*** Block opens ***

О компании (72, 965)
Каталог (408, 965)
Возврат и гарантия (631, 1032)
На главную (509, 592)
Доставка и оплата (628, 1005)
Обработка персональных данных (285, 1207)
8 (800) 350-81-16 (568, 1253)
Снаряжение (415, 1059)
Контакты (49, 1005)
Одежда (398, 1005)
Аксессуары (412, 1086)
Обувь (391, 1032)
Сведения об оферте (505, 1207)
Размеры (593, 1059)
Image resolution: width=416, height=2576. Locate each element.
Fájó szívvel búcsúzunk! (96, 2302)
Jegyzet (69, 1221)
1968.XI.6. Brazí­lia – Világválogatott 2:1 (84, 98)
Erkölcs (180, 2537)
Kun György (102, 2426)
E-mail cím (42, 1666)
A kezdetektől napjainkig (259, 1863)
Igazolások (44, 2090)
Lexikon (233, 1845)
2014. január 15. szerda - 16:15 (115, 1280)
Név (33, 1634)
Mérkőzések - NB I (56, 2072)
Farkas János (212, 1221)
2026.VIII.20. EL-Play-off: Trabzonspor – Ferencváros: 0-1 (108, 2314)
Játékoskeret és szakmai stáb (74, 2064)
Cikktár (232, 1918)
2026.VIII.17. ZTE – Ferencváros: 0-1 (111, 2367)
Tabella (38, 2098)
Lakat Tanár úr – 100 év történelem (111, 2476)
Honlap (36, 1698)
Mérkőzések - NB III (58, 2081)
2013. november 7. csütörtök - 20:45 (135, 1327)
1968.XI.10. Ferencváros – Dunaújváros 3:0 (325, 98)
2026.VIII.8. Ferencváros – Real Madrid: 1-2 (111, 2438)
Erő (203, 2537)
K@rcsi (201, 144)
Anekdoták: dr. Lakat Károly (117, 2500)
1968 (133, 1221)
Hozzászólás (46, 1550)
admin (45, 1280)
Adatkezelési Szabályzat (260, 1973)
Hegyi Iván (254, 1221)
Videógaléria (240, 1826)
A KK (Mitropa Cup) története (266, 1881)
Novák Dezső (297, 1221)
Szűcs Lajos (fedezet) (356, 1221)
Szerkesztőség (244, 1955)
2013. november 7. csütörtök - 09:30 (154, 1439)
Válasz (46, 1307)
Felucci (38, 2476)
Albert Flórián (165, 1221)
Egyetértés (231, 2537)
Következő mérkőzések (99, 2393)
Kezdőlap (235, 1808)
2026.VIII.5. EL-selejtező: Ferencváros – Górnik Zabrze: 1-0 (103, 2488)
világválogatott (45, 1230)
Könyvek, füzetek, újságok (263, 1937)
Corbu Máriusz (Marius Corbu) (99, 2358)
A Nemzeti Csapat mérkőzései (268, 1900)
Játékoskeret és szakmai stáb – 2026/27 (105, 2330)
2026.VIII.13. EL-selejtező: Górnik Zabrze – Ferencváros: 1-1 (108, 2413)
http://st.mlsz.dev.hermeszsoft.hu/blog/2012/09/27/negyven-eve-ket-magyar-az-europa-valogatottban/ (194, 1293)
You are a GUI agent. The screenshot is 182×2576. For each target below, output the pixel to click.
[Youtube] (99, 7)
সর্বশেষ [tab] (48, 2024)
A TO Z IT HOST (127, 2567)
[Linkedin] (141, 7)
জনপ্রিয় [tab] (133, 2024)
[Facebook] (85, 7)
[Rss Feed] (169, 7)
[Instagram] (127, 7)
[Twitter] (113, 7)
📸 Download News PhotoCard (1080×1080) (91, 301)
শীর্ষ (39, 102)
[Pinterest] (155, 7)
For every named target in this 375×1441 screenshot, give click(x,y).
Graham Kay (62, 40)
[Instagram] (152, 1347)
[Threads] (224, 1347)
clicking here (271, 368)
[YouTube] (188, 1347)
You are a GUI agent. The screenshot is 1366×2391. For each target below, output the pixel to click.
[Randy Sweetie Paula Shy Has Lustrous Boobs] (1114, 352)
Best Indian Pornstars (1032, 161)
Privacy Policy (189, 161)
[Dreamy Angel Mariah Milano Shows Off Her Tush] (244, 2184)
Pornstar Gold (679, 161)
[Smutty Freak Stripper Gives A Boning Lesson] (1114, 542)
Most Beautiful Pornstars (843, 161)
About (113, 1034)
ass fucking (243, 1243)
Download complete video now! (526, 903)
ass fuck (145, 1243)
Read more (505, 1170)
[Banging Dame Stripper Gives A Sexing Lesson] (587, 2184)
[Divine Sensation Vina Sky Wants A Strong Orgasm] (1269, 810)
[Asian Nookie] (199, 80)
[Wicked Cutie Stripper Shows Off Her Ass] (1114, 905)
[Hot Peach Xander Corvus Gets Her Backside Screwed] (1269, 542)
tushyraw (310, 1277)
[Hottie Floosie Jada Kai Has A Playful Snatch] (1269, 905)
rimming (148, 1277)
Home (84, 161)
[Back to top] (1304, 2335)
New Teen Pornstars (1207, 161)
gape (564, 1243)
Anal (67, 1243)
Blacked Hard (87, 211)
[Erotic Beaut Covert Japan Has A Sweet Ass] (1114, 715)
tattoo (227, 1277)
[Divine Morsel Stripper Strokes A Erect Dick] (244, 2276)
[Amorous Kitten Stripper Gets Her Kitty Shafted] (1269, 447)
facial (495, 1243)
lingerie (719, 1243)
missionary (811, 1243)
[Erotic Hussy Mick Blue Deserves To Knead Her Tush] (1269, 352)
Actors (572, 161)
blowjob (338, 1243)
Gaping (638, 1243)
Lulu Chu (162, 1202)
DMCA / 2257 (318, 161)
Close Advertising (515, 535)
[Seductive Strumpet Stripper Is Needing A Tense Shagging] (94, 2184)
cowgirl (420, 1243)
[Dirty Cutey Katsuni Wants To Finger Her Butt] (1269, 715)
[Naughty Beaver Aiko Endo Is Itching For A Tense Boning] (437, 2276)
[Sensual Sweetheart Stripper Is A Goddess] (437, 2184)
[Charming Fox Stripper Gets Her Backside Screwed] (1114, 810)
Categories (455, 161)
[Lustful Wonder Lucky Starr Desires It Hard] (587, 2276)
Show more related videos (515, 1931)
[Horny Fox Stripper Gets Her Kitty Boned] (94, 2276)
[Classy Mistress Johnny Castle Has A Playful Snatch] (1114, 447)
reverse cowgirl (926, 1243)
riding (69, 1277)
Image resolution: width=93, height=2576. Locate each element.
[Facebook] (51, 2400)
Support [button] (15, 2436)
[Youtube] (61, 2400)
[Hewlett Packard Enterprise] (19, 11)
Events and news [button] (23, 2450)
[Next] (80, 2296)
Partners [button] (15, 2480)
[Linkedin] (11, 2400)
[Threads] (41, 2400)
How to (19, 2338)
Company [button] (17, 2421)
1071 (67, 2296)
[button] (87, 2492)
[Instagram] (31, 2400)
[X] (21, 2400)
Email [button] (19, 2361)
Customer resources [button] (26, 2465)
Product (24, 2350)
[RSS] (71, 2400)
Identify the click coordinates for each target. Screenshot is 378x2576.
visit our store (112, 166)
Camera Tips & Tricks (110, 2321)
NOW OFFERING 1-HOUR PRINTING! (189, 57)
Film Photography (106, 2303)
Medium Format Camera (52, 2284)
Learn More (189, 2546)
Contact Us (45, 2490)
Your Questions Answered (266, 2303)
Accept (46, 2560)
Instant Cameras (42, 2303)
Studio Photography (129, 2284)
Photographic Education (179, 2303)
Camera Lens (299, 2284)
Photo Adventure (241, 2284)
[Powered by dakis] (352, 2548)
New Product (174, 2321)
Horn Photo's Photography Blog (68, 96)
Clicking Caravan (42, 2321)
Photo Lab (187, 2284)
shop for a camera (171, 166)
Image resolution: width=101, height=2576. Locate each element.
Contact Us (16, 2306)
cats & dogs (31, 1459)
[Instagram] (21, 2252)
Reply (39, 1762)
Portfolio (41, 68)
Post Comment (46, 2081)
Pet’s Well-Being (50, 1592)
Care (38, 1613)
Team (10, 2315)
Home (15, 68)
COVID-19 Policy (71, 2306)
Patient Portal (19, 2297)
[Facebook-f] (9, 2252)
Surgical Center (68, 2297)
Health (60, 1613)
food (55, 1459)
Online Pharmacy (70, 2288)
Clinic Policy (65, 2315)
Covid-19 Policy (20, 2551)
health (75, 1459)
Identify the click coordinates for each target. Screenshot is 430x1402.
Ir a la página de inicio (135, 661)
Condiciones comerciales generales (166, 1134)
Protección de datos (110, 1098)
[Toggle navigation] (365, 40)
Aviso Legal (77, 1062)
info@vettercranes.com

*** Block closes ***

- **What you should do**: Return only the part of the records above that opens with the line containing "Размеры (593, 1059)" and closes with the line containing "Könyvek, füzetek, újságok (263, 1937)", ends included.

- **Exercise answer**:
Размеры (593, 1059)
Image resolution: width=416, height=2576. Locate each element.
Fájó szívvel búcsúzunk! (96, 2302)
Jegyzet (69, 1221)
1968.XI.6. Brazí­lia – Világválogatott 2:1 (84, 98)
Erkölcs (180, 2537)
Kun György (102, 2426)
E-mail cím (42, 1666)
A kezdetektől napjainkig (259, 1863)
Igazolások (44, 2090)
Lexikon (233, 1845)
2014. január 15. szerda - 16:15 (115, 1280)
Név (33, 1634)
Mérkőzések - NB I (56, 2072)
Farkas János (212, 1221)
2026.VIII.20. EL-Play-off: Trabzonspor – Ferencváros: 0-1 (108, 2314)
Játékoskeret és szakmai stáb (74, 2064)
Cikktár (232, 1918)
2026.VIII.17. ZTE – Ferencváros: 0-1 (111, 2367)
Tabella (38, 2098)
Lakat Tanár úr – 100 év történelem (111, 2476)
Honlap (36, 1698)
Mérkőzések - NB III (58, 2081)
2013. november 7. csütörtök - 20:45 (135, 1327)
1968.XI.10. Ferencváros – Dunaújváros 3:0 (325, 98)
2026.VIII.8. Ferencváros – Real Madrid: 1-2 (111, 2438)
Erő (203, 2537)
K@rcsi (201, 144)
Anekdoták: dr. Lakat Károly (117, 2500)
1968 (133, 1221)
Hozzászólás (46, 1550)
admin (45, 1280)
Adatkezelési Szabályzat (260, 1973)
Hegyi Iván (254, 1221)
Videógaléria (240, 1826)
A KK (Mitropa Cup) története (266, 1881)
Novák Dezső (297, 1221)
Szűcs Lajos (fedezet) (356, 1221)
Szerkesztőség (244, 1955)
2013. november 7. csütörtök - 09:30 (154, 1439)
Válasz (46, 1307)
Felucci (38, 2476)
Albert Flórián (165, 1221)
Egyetértés (231, 2537)
Következő mérkőzések (99, 2393)
Kezdőlap (235, 1808)
2026.VIII.5. EL-selejtező: Ferencváros – Górnik Zabrze: 1-0 (103, 2488)
világválogatott (45, 1230)
Könyvek, füzetek, újságok (263, 1937)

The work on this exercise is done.